When a century is not a leap year, the sequence jumps forward 5 blocks instead of to the next block.
As a century (100 years) is divisible by 4, an exact number of blocks (100 ÷ 4 = 25) will occur within a year, and as we are interested only in Saturdays, the sequence of which blocks contain Saturday makes life easier: NYYNNYY
As 25 blocks will be used in any year, and there is a sequence of 7 blocks, they will all be used 3 times and the first 4 will be repeated at the end: 3 x 7 + 4 = 25.
If every century was a leap year, the sequence would continue across the centuries; however, with the Gregorian calendar centuries are only leap years if they are divisible by 400 - only 1 in every 4 century years is a leap year. As a result, the sequence will jump blocks at non-leap year centuries, as the next year's day for any given date is the one after the current day.
Looking at the full sequence above, it can be seen that when a non-leap year occurs, the sequence jumps an extra 4 blocks forward, making the next block 2 back from the current block.
Supposing we number the blocks 0, 1, ..., 6 with block 0 the first block used in 1600-1603. Then the sequence of blocks used in each century is:
1600s - 0123456 0123456 0123456 0123
1700s - 1234560 1234560 1234560 1234
1800s - 2345601 2345601 2345601 2345
1900s - 3456012 3456012 3456012 3456
2000s - 01234...
which means that each block of 4 centuries starting with a leap century
repeats the same sequence of the blocks, with each new century starting one block later.
One thing to note is when the block jump occurs.
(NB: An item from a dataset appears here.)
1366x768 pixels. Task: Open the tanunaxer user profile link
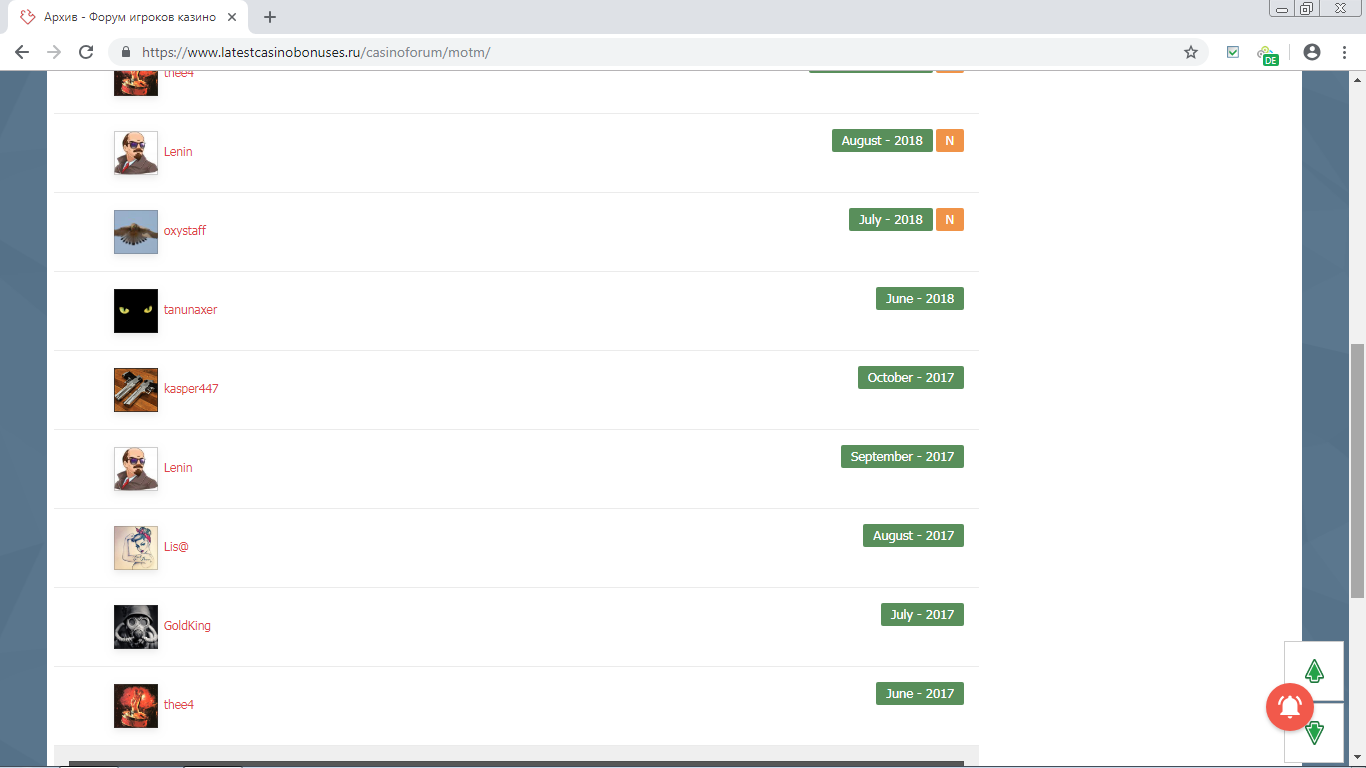point(190,310)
For Jan 1 to Feb 28 which are before the leap day (Feb 29), their blocks will run for the years 01-04, 05-08, ..., 97-00; and for those after the leap day, their blocks will run for the years 00-03, 04-07, ..., 96-99.
So now we are ready to find the number of Saturdays for 11 December for 1600-2000.
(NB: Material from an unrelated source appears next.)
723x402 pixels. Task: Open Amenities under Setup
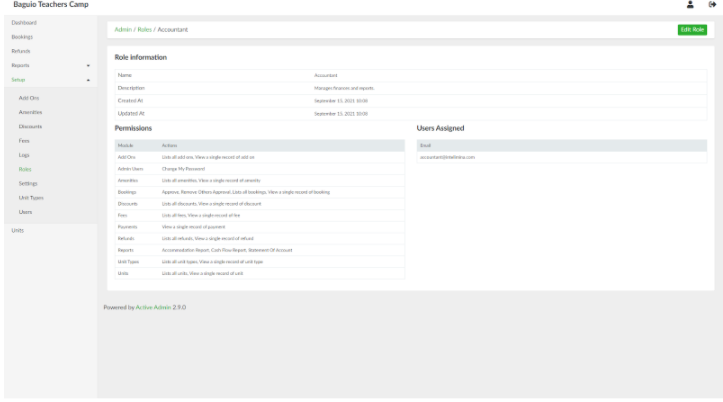click(x=31, y=112)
It is easier to work backwards from 2000 as the day for 11 December 2000 can easily be found.
11 December is after the leap day, so each block is used for years 00-03, 04-07, ..., 96-99. 2000 was a leap year, so no block jump occurs before it.
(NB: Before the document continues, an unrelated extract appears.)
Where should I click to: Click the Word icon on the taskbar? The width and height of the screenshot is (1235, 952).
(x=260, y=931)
11 December 2000 was a Monday and is the first day of a block; using the blocks above it is in the first block, so let's number that block 0 and the rest 1-6 in order. Now, using the sequence above for the blocks used and whether they contain Saturdays, we can write out which blocks in 1600-2000 contains a Saturday. However, as each block is used 3 times there will be 3 x 4 = 12 Saturdays, plus however many Saturdays occur in the first 4 blocks of each century that are repeated; thus we need only note those 4 blocks:
1600s: NYYN - 2 Saturdays
1700s: YYNN - 2 Saturdays
1800s: YNNY - 2 Saturdays
1900s: NNYY - 2 Saturdays
An extra 8 Saturdays.
Which means there are 4 x 12 + 8 = 56 Saturdays.